The Simplest Example (Scalar Minimum Energy)
The scalar minimum energy problem has a defined initial time and state and final time and state, a single state $ n_x = 1 $, a single control input $ n_u = 1 $, and no non-box constraints so $ n_h = n_e = 0 $.
The problem can be expressed as,
\[\begin{aligned} \min && &J = \frac{1}{2} \int_{t_0}^{t_f} u^2(t) dt\\ \text{s.t.} && &\dot{x}(t) = a x(t) + b u(t)\\ && &x(t_0) = x_0, \quad x(t_f) = x_f \end{aligned}\]The Hamiltonian for this problem is,
\[H = \frac{1}{2} u^2 + a \lambda x + b \lambda u\]The stationarity condition is,
\[\frac{\partial H}{\partial u} = u + b \lambda = 0 \quad \Rightarrow \quad u(t) = -b \lambda(t)\]The evolution of the co-state can now be written,
\[\dot{\lambda}(t) = -\frac{\partial H}{\partial x} = -a \lambda(t) \quad \Rightarrow \quad \lambda(t) = e^{-a(t-t_f)} \lambda(t_f)\]With the optimal input now known up to an unknown constant, we can write the optimal state trajectory,
\[\begin{aligned} x(t) &= e^{a (t-t_0)} x_0 - b^2 \int_{t_0}^t e^{a(t-\tau)} e^{a(t_f-\tau)} d\tau \lambda(t_f)\\ &= e^{a(t-t_0)} x_0 - b^2 \int_{t_0}^t e^{a(t_f+t-2\tau)} d\tau \lambda(t_f)\\ &= e^{a(t-t_0)} x_0 - \frac{b^2}{2a} \left[ e^{a(t_f+t-2t_0)} - e^{a(t_f-t)} \right] \lambda(t_f) \end{aligned}\]To determine the final co-state value, apply the constraint $ x(t_f) = x_f $ by setting $ t = t_f $ in the optimal state trajectory,
\[x_f = e^{a(t_f-t_0)} x_0 + \frac{b^2}{2a} \left[1 - e^{2a (t_f-t_0)} \right] \lambda(t_f)\]which, after rearranging, yields the final value of the co-state,
\[\lambda(t_f) = \frac{2a}{b^2} \left[ \frac{x_f - e^{a(t_f-t_0)} x_0}{1 - e^{2a(t_f-t_0)}} \right]\]With this value, we have the optimal state trajectory and optimal control input written above.

● Work task 1
Answer these questions about the scalar minimum energy example:
(a) How many states and how many control inputs does the problem have?
(b) What expression for u(t) follows from the stationarity condition?
(c) Which constraint is applied to find the final co-state value, and by setting t to what?
● Work task 2
Write out the scalar minimum energy example, beginning at the words "The Simplest Example" and stopping after "n_h = n_e = 0 $.".

● Collected material
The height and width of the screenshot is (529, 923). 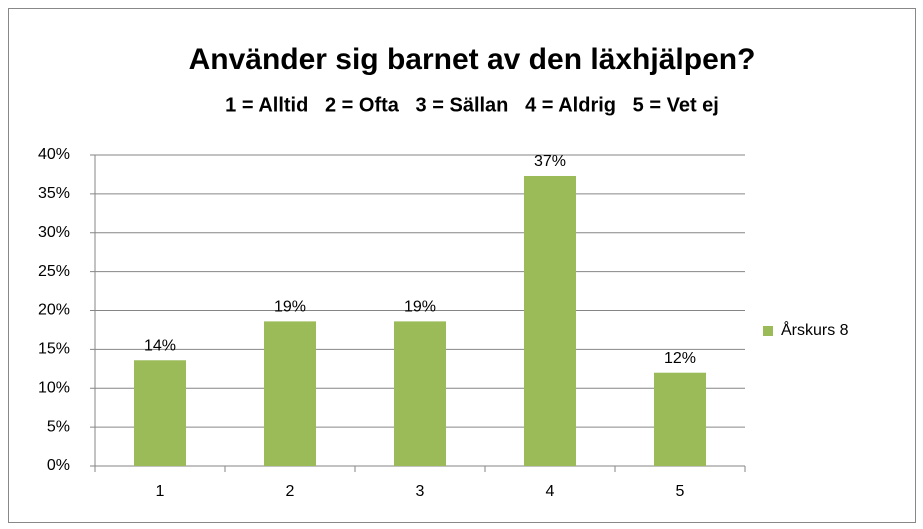 What do you see at coordinates (680, 358) in the screenshot?
I see `data-label: 12%` at bounding box center [680, 358].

● Your response 1
(a) One state ($ n_x = 1 $) and one control input ($ n_u = 1 $).
(b) $ u(t) = -b \lambda(t) $.
(c) The constraint $ x(t_f) = x_f $, applied by setting $ t = t_f $ in the optimal state trajectory.

● Your response 2
The Simplest Example (Scalar Minimum Energy)
The scalar minimum energy problem has a defined initial time and state and final time and state, a single state $ n_x = 1 $, a single control input $ n_u = 1 $, and no non-box constraints so $ n_h = n_e = 0 $.